I'm going to bring up a topic that is sure to spark a great debate
(read: flamefest), but I think it's an important issue.  I've put
my nomex on, let's see where this goes.

I work for an international ISP.  One of the customer complaints
that has been on the rise is poor transfer rates across our network.
When these come up, I'll often get called in to investigate.  Over
the past 2-3 years there has been an alarming increase in these
complaints, and what disturbs me more is there is a simple solution
99% of the time - increase the TCP window size.

Admittedly, my environment is a bit rare.  This generally comes
from colo customers who have to 100Mbps connected beefy servers on
opposite coasts and can't understand why around 100k/sec is the
best transfer rate they can get.  If only we all had uncongested
100Mbps connections!  Anyway, after having them up the window size
on their machines, we can, if necessary, get them up to full 100Mbps
across the country (I have logs of 9.98MB/sec FTP's coast to coast,
if anyone wants them).

So, I decided it was time to pick on FreeBSD.  There are a number
of reasons, chief among them is that virtually all other OS's now
have larger default window sizes (and thus offer better performance)
than FreeBSD out of the box.  A secondary reason is that there are
for the first time real end users, in the form of cable modem
subscribers being hit by this same issue.

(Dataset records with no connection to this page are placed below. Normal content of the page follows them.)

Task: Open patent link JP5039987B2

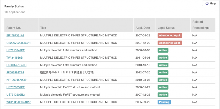Action: coord(15,73)
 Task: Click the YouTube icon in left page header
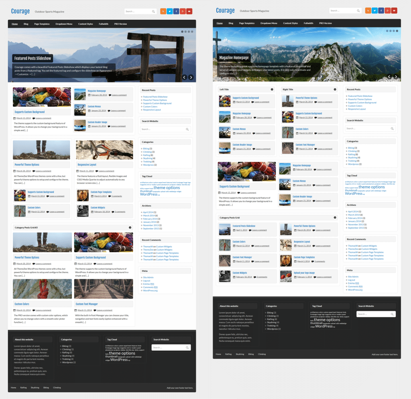(x=189, y=11)

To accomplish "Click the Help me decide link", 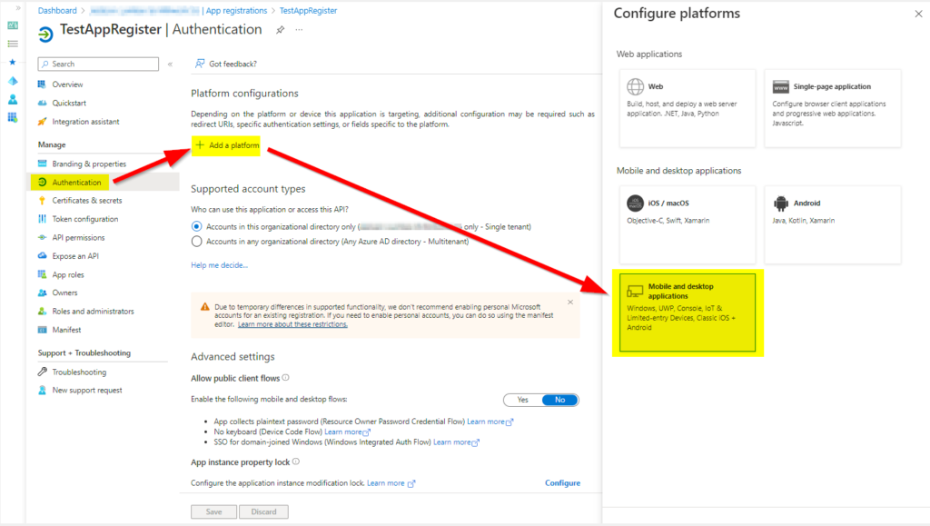I will coord(219,265).
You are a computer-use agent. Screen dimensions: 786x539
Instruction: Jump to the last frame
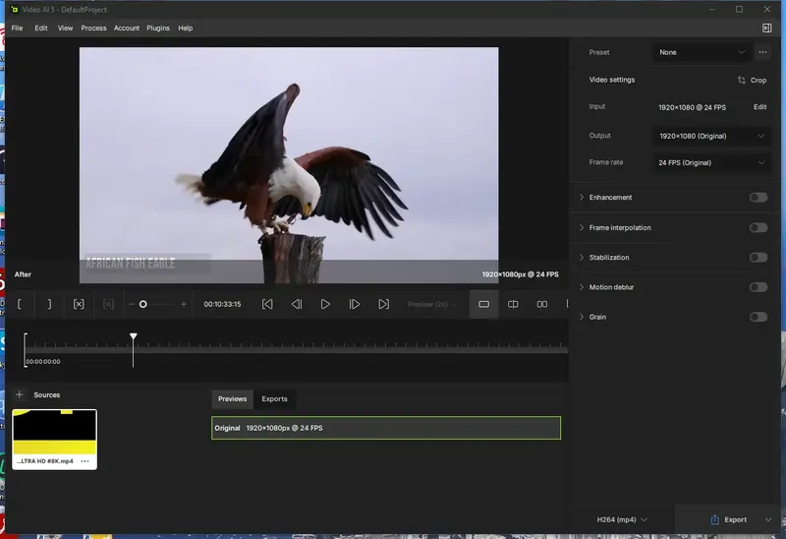[x=383, y=305]
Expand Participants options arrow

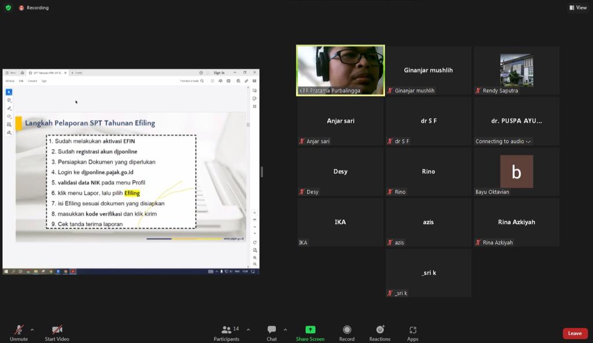coord(248,330)
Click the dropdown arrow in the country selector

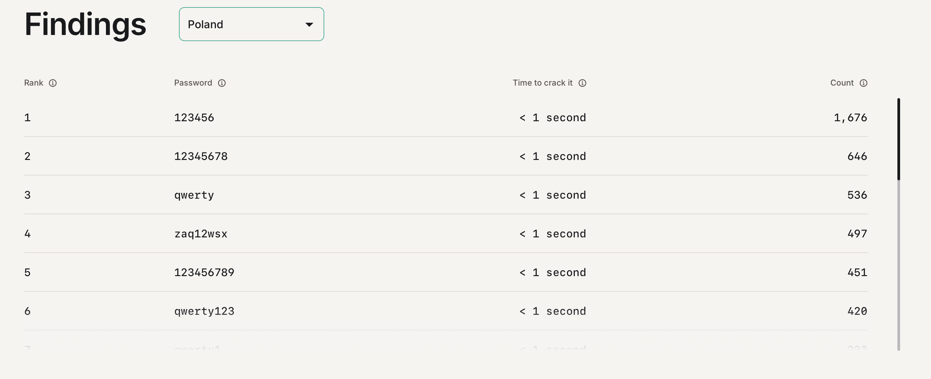[309, 24]
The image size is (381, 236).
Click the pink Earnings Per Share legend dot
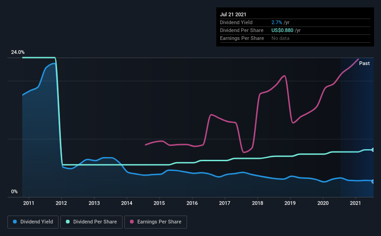pyautogui.click(x=132, y=222)
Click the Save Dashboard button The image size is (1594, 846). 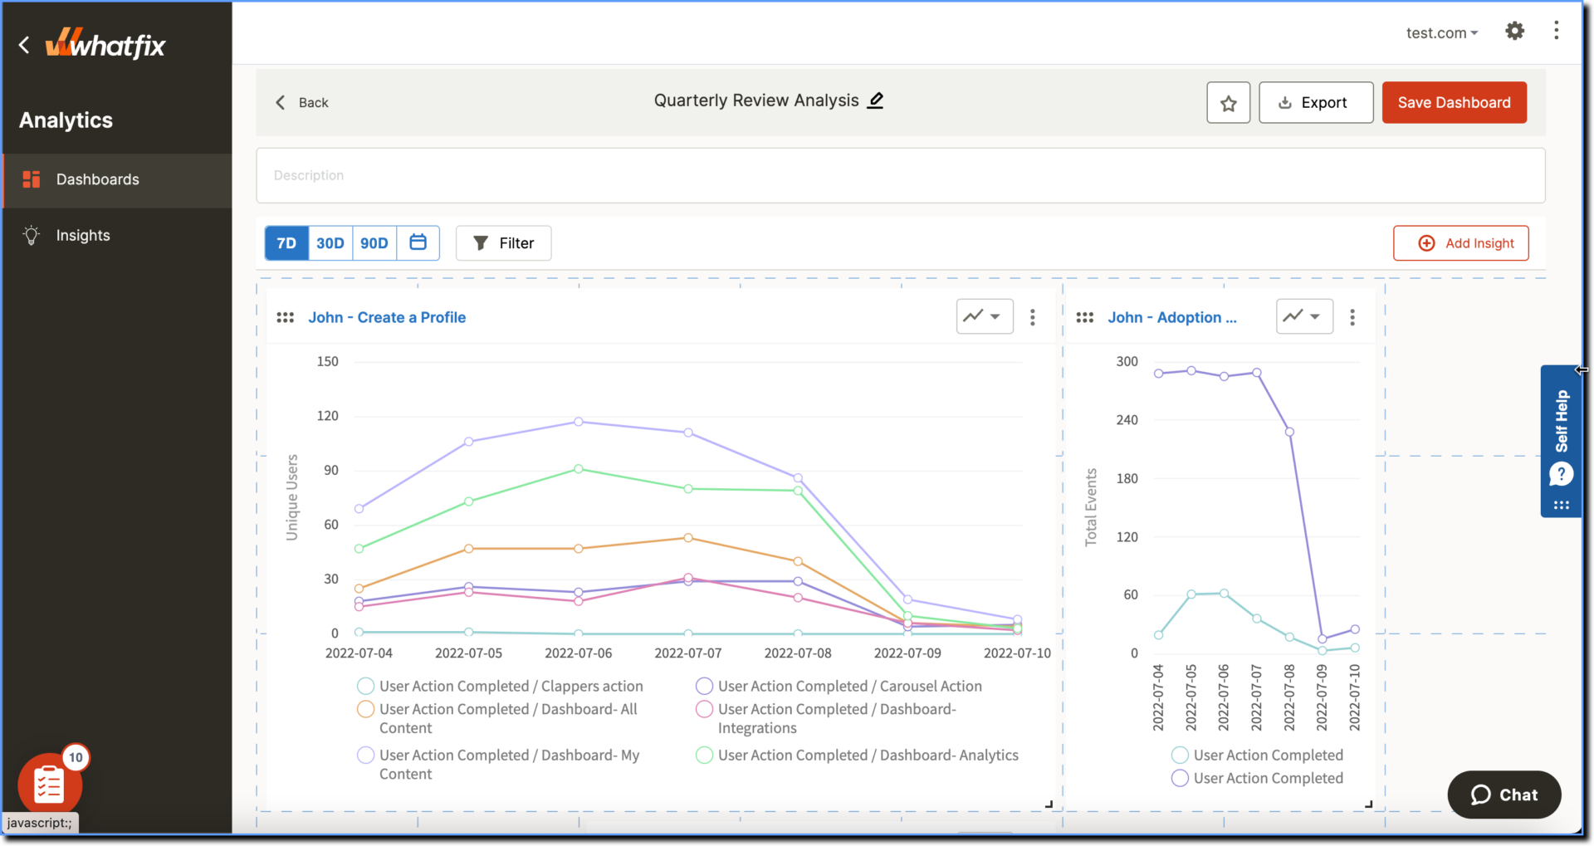pos(1454,103)
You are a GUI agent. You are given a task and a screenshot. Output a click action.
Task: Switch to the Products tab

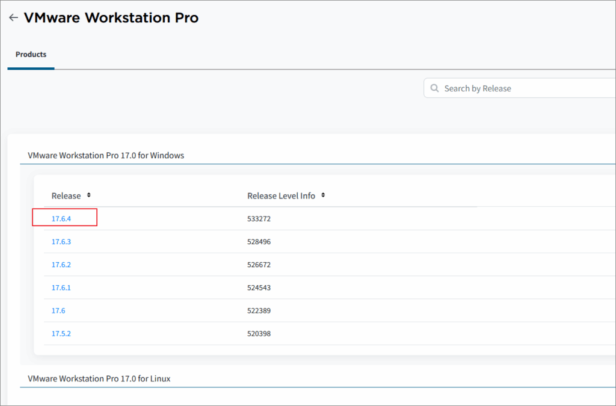[x=31, y=55]
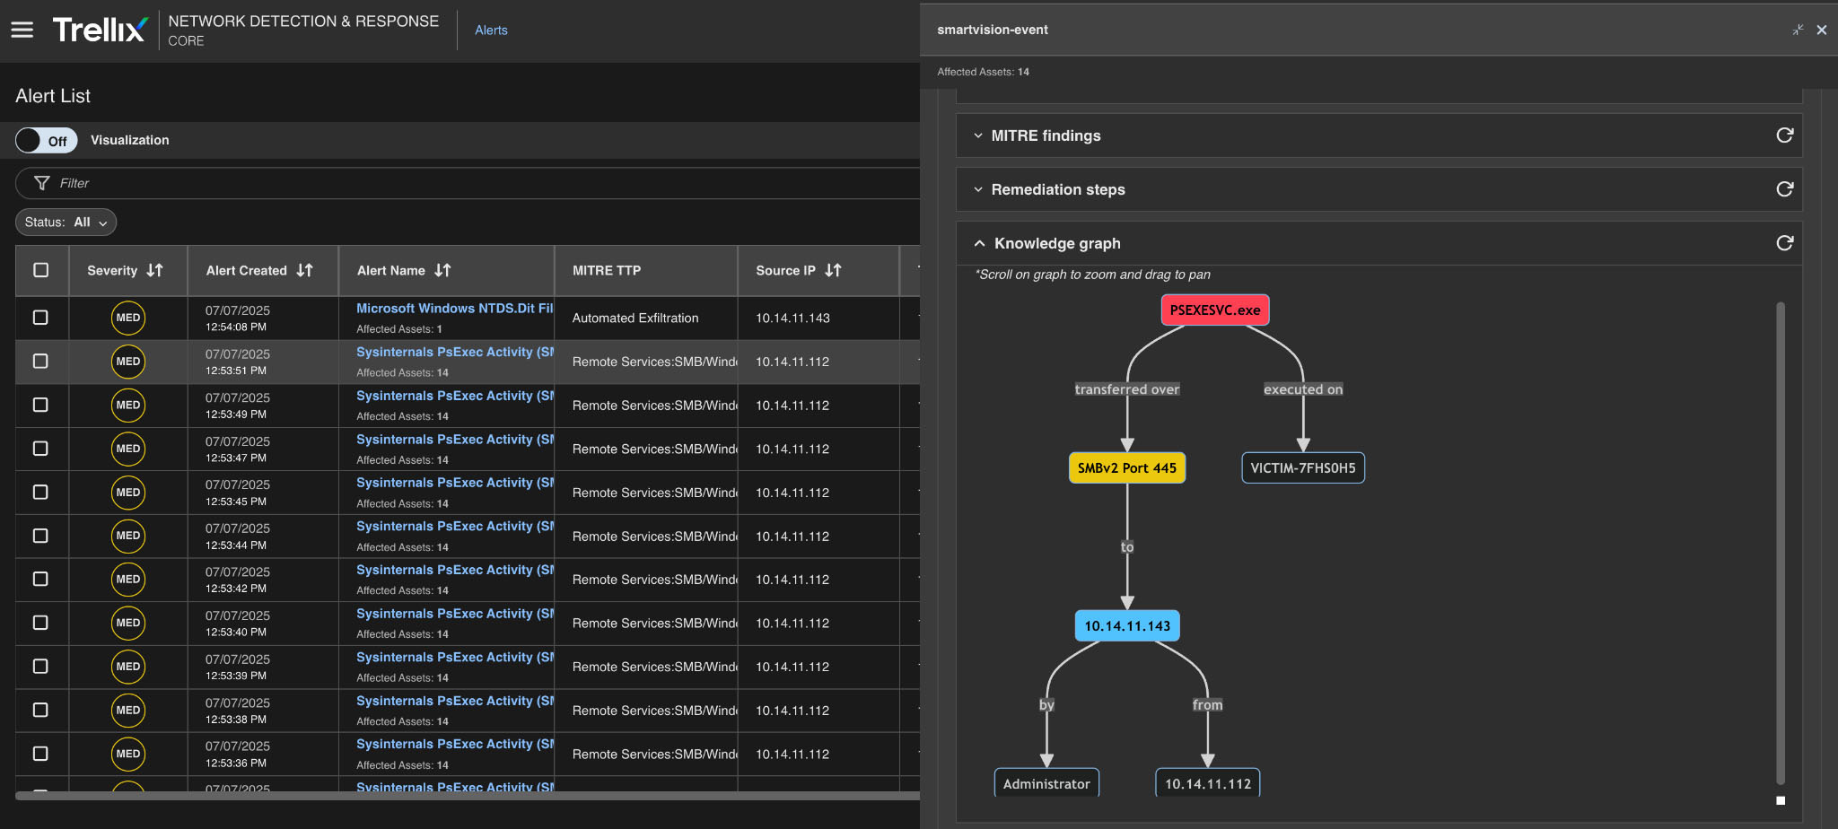This screenshot has height=829, width=1838.
Task: Check the select-all checkbox in table header
Action: click(x=41, y=270)
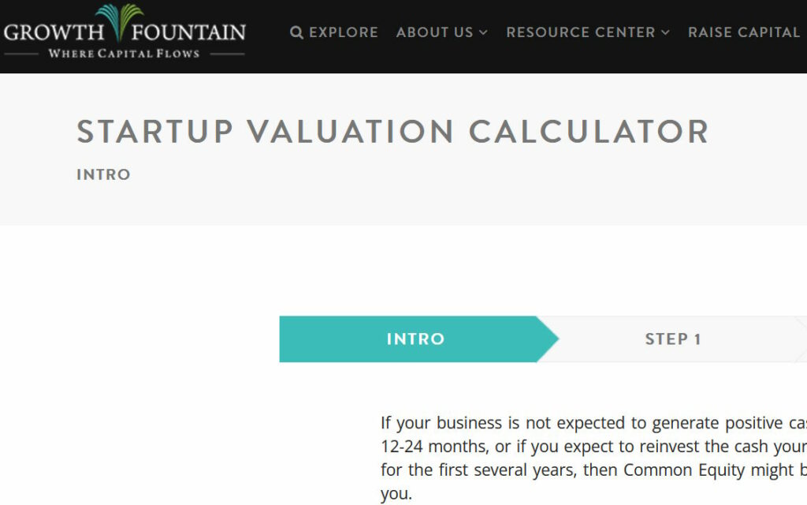Open the Resource Center menu

[580, 32]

Let's cut to the nitty gritty.  This is all limited by the bandwidth
* delay product, you can ship one window per rtt, and all that.
If you don't understand this already go read about TCP then come
back to this message. :-)  FreeBSD's current default is 16384 bytes
for the window, giving us the following limits on performance:

Lan                    1ms rtt =  15 MB/sec
Coast to Coast        65ms rtt = 246 KB/sec
Coast to Coast        85ms rtt = 188 KB/sec
East Coast to Japan  155ms rtt = 103 KB/sec
London to Japan      225ms rtt =  71 KB/sec
T1 Satellite Link    500ms rtt =  32 KB/sec

So, inside the US, the current window, 16k, lets a single connection
just fill a T1, more or less.  Note, these numbers assume optimal
conditions, the you may see a degradation of up to 50% from those
numbers when bandwidth is available, but there is high jitter, or
packets are reordered.

I wonder how many people are discontinuing DirectPC service because
they can't get over 32 KB/sec downloads from their "T1 speed"
satellite service.

One of the first responses I often get to this issue is "so what,
system administrators can increase the values".  This is true,
however I think it's time to address the defaults.  There are a
number of reasons for this:

* BOTH ends of a TCP connection must be increased.  All the server
  admins in the world can do this, but if end users don't it is
  useless.  Conversely, end users who do this now won't see a speed
  up unless all the server admins change the settings.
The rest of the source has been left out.